Toelichting bij COM(2023)498 - Technische en economische haalbaarheid van de invoering van verplichte elektronische identificatie van runderen in de hele Unie

Dit is een beperkte versie

U kijkt naar een beperkte versie van dit dossier in de EU Monitor.

Inhoudsopgave

Inleiding 2

Achtergrond 2

Huidige EU-regels 3

Enquête over EID van runderen 4

Analyse van de resultaten 5

Mogelijkheid voor het gebruik van EID van runderen 5

Huidig gebruik van EID van runderen 5

Elektronische identificatiemiddelen toegestaan 7

Tevredenheid met de huidige regels 7

Conclusies 8

Inleiding

Het doel van dit document is om het Europees Parlement en de Raad een overzicht te geven van de huidige situatie met betrekking tot het gebruik van elektronische identificatie van runderen in de EU en om de analyses van de Commissie over de haalbaarheid van het verplicht stellen van elektronische identificatie in de hele Unie te presenteren.

Elektronische systemen voor de identificatie van dieren zijn in de Europese Unie ingevoerd via wetgeving die al meer dan twintig jaar van kracht is. Deze omvatten verplichte systemen voor elektronische identificatie van schapen en geiten, overeenkomstig Verordening (EG) nr. 21/20041, evenals vrijwillige systemen voor runderen die zijn ingevoerd bij Verordening (EG) nr. 1760/20002, zoals gewijzigd bij Verordening (EU) nr. 653/20143.
□ □ □ □ □ □ □
→ OPDRACHT 1: Vat het brondocument samen in twee zinnen.
Het brondocument en de lijst hebben niets met elkaar te maken.
□ □ □ □ □ □ □
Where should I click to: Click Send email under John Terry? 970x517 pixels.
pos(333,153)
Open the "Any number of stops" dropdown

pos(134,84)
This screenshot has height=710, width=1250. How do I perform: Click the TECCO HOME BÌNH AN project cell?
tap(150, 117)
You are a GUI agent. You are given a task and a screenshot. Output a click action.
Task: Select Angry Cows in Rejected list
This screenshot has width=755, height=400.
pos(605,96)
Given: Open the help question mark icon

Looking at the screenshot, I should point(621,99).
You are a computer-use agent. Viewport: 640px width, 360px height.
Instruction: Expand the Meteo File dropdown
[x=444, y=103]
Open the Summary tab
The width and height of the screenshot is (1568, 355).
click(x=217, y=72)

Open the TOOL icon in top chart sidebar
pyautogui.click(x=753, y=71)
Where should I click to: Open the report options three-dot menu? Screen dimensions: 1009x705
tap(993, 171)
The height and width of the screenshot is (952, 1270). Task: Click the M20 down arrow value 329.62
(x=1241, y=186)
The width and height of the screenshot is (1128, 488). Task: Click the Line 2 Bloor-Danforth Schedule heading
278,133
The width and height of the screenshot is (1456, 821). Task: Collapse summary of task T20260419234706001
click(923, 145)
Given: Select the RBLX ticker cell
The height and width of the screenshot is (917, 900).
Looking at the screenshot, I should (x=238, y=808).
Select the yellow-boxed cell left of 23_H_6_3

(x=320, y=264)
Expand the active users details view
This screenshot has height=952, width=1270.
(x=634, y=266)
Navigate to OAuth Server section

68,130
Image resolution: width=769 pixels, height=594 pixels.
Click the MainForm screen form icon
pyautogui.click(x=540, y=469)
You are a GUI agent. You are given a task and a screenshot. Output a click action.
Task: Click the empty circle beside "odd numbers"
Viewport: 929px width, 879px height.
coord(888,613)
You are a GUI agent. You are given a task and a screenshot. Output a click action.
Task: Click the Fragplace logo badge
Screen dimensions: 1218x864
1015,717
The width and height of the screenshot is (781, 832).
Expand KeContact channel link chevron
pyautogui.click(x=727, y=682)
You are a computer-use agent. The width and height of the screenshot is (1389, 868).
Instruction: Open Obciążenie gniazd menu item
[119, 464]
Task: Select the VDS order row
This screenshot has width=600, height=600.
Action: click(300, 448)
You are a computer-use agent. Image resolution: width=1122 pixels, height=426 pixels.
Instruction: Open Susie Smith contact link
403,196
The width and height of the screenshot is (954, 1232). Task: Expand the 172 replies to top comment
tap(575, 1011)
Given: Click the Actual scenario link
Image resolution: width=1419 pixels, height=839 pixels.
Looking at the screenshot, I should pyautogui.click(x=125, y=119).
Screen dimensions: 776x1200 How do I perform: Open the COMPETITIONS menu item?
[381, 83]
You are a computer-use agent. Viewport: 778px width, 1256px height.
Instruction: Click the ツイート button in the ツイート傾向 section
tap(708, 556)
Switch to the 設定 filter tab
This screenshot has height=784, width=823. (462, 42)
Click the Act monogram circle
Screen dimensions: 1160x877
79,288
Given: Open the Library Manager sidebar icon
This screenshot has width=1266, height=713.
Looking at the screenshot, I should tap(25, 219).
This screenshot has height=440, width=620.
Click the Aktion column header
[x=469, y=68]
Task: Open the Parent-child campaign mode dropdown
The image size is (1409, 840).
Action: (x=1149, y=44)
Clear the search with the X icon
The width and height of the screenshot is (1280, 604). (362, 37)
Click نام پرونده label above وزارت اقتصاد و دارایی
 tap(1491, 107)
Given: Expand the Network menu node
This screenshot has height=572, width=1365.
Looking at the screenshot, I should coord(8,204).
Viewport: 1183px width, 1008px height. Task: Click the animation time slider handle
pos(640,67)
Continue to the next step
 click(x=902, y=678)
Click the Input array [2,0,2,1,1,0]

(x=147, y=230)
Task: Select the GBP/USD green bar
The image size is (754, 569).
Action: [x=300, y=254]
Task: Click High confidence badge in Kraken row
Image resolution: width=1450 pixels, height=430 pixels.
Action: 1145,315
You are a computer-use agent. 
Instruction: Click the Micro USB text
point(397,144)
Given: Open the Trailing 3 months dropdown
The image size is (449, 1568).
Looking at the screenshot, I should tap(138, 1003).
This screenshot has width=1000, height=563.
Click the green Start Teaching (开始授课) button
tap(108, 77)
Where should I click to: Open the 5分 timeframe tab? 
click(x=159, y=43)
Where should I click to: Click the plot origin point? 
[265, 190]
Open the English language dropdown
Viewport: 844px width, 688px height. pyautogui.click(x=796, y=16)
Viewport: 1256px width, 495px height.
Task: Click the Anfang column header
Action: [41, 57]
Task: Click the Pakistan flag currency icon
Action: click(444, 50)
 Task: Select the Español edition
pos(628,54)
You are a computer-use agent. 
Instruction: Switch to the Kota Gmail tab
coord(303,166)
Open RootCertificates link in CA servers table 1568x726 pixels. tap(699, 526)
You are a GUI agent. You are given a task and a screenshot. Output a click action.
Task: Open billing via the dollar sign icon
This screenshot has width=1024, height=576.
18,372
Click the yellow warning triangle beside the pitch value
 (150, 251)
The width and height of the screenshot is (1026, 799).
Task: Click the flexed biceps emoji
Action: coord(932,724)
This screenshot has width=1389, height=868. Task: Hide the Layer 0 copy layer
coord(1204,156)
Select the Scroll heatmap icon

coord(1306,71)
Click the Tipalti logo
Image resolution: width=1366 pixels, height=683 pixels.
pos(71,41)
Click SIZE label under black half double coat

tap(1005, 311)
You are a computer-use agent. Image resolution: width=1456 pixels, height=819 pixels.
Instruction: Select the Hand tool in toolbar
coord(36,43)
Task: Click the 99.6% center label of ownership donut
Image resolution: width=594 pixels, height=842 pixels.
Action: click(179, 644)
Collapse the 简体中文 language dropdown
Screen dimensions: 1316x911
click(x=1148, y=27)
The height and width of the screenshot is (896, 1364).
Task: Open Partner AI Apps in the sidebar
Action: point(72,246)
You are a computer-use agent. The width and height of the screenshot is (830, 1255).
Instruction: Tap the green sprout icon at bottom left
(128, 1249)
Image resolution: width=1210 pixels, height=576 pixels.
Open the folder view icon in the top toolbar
□ □ □ □ □ □ □
→ OPDRACHT 2: Zet het stuk van de lijst vanaf de regel met "Task: Click High" tot en met de regel met "Open RootCertificates link" om in een genummerde opsomming, zonder lege regels.

→ EINDANTWOORD 1: Het doel is het Europees Parlement en de Raad een overzicht te geven van het huidige gebruik van elektronische identificatie van runderen in de EU. Daarnaast presenteert het de analyses van de Commissie over de haalbaarheid om die identificatie in de hele Unie verplicht te stellen, terwijl elektronische identificatiesystemen voor dieren in de EU al meer dan twintig jaar via wetgeving bestaan, verplicht voor schapen en geiten en vrijwillig voor runderen.

→ EINDANTWOORD 2:
1. Task: Click High confidence badge in Kraken row
2. Image resolution: width=1450 pixels, height=430 pixels.
3. Action: 1145,315
4. You are a computer-use agent. 
5. Instruction: Click the Micro USB text
6. point(397,144)
7. Given: Open the Trailing 3 months dropdown
8. The image size is (449, 1568).
9. Looking at the screenshot, I should tap(138, 1003).
10. This screenshot has width=1000, height=563.
11. Click the green Start Teaching (开始授课) button
12. tap(108, 77)
13. Where should I click to: Open the 5分 timeframe tab? 
14. click(x=159, y=43)
15. Where should I click to: Click the plot origin point? 
16. [265, 190]
17. Open the English language dropdown
18. Viewport: 844px width, 688px height. pyautogui.click(x=796, y=16)
19. Viewport: 1256px width, 495px height.
20. Task: Click the Anfang column header
21. Action: [41, 57]
22. Task: Click the Pakistan flag currency icon
23. Action: click(444, 50)
24.  Task: Select the Español edition
25. pos(628,54)
26. You are a computer-use agent. 
27. Instruction: Switch to the Kota Gmail tab
28. coord(303,166)
29. Open RootCertificates link in CA servers table 1568x726 pixels. tap(699, 526)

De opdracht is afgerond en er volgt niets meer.